June 2, 2014
Private: High Court Still Fumbling Over Executions of Intellectually Disabled
Atkins v. Virginia, Frank Housh, Hall v. Florida, Justice Samuel Alito
by Frank Housh, owner of Housh Law Offices, PLLC, and chair of the ACS Western New York Lawyer Chapter. He participated in the preparation of the petition for a writ of certiorari in Johnson v. Texas, 509 US 350 (1993), a case related to the issue of the intellectual capacity of the defendant in a capital case.
The Supreme Court’s May 27 decision in Hall v. Florida makes clear that fundamental notions of human dignity and the validity of the scientific method axiomatic in developed nations of the 21st Century have found no purchase by the majority of the Court. As a nation which still executes its own, the United States remains a peculiar outlier in the international order; the fact that our constitutional jurisprudence still tinkers with the obsolete machinery of death drags down the rule of law below the minimum standards of the world community.
In 1989, a 5-4 Supreme Court in Atkins v. Virginia held that executing the “mentally retarded” was a violation of the Eighth Amendment. “Mentally retarded,” however, remained undefined in the decision. What followed was a macabre race to the bottom among the states, including Florida’s bright-line standard that funneled those capital defendants with an IQ of 69 or less to life without parole and those with a score of 70 and above to the gallows (Freddie Lee Hall scored a 71). Unfortunately, that race continues, as Hall does little to clarify the issue.

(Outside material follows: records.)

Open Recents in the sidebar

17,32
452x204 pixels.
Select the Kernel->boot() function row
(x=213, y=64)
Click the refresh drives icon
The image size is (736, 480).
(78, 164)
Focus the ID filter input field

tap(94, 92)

Hall had two holdings: first, the more palatable “intellectual disability” is the phrase of choice over “mental retardation;” second, IQ score alone cannot be the final and conclusive evidence of the defendant’s intellectual capacity because “experts in the field would consider other evidence” due to the presence of a “standard error measurement.” No further guidance was given as to what constitutes a constitutionally permissible scheme to determine the the minimum standard of intellectual function necessary to strap someone to a gurney and shoot poison into them until they die.
As an aside, it should be noted that like Atkins, Hall was a 5-4 decision. Writing for the dissent in Hall, Justice Alito found fault with the fact that the majority decision informed its evaluation of the Florida’s definition of mental retardation with the scientific consensus contained in the American Psychiatric Association’s Diagnostic and Statistical Manual of Mental Disorders (DSM), rather than a definition based on some sort of popular opinion. Justice Alito said:
Under our modern Eight Amendment cases, what counts are our society’s standards – which is to say, the standards of the American people – not the standards of the views of a small professional elite.

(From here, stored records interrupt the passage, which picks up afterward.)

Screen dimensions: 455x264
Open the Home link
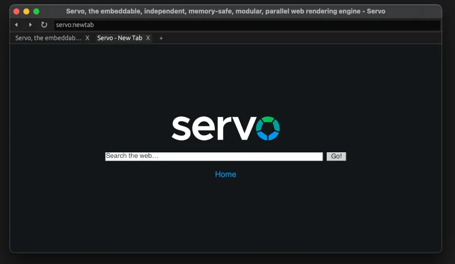pyautogui.click(x=225, y=174)
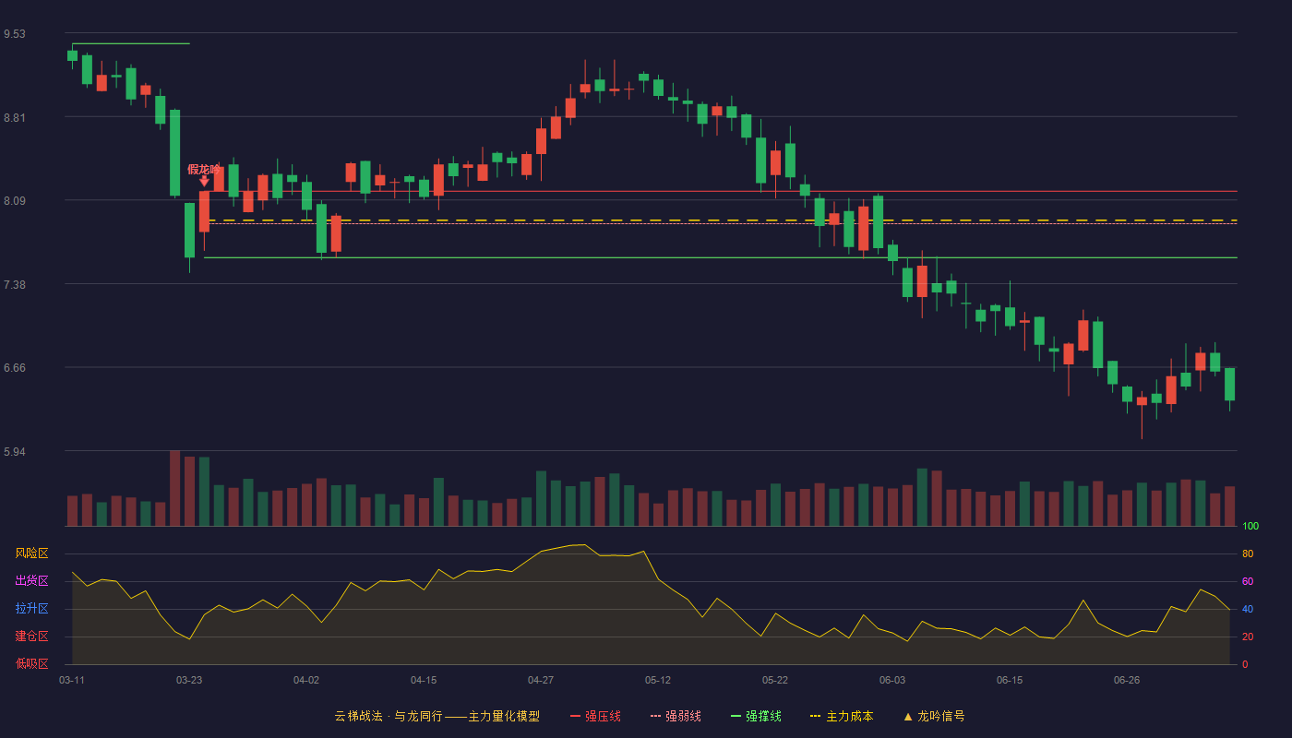
Task: Click the 9.53 price axis label
Action: [15, 34]
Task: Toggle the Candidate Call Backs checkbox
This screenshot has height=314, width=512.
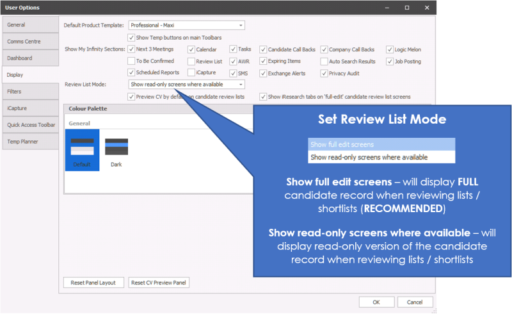Action: click(x=263, y=49)
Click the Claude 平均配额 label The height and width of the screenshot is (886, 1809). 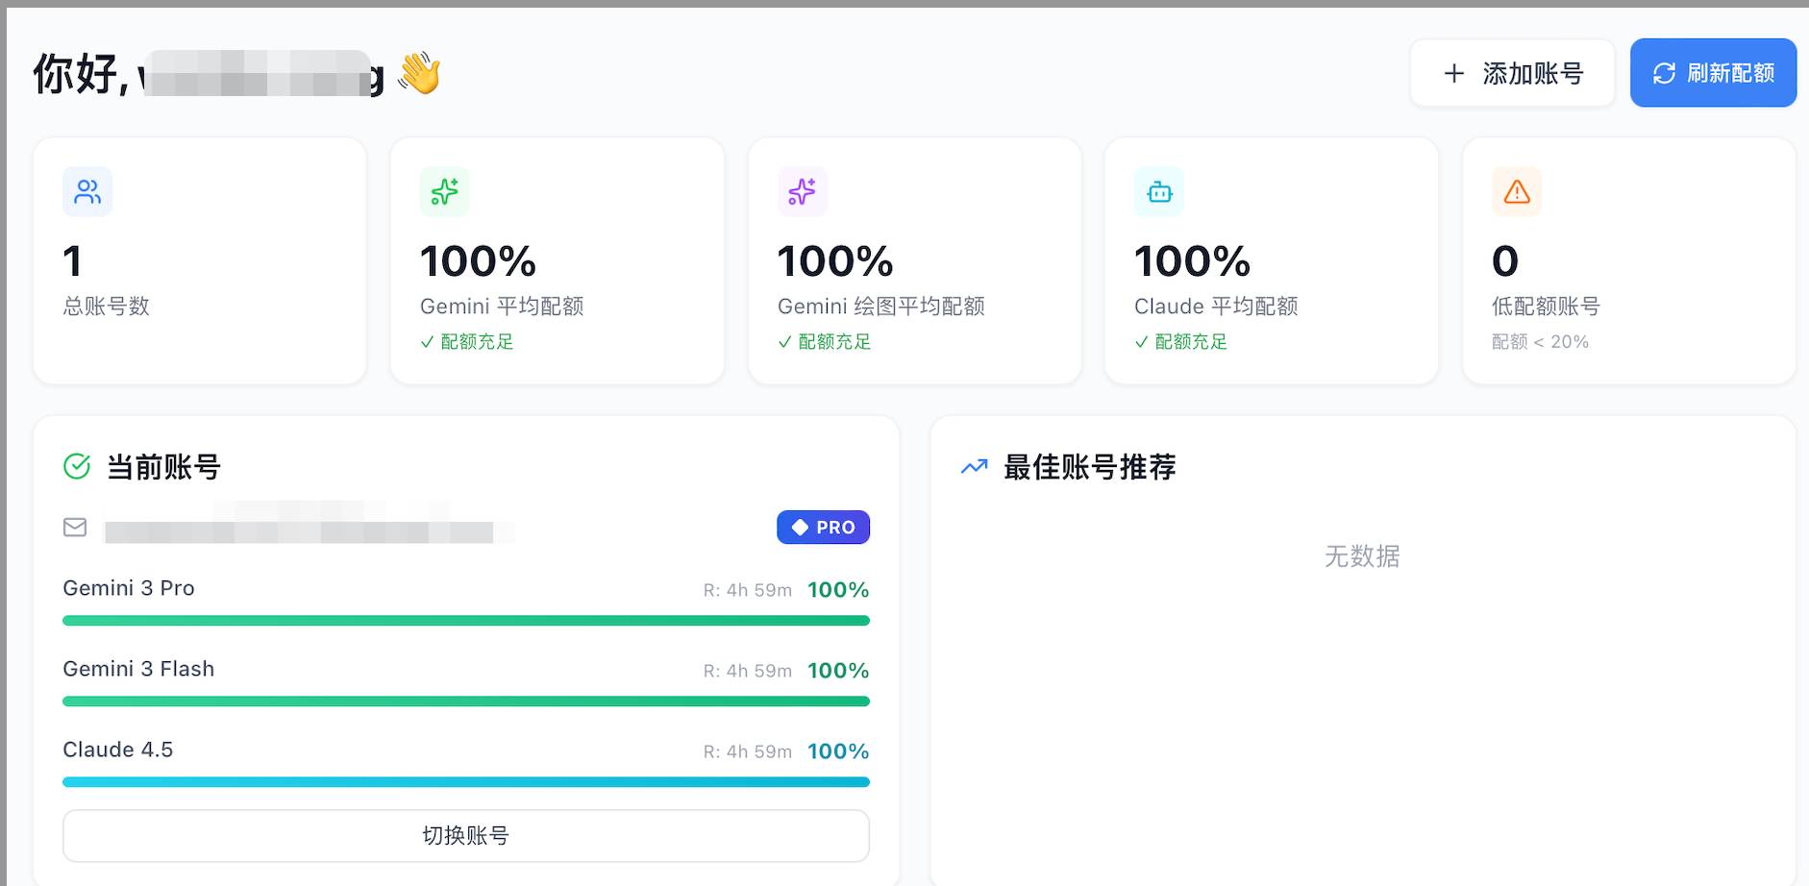pos(1216,307)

I would respectfully suggest that the reason the Court labors so unsuccessfully to find the appropriate constitutional rationale for executing the intellectually disabled is the fact that there isn’t one. No other civilized nation executes its own people and only Kyrgyzstan still executes the intellectually disabled. As long as we cast the light of scientific progress through an ideological lens, our Eighth Amendment jurisprudence will continue to decay, doomed to eternal error and trapped forever in a counterfeit calculus of death.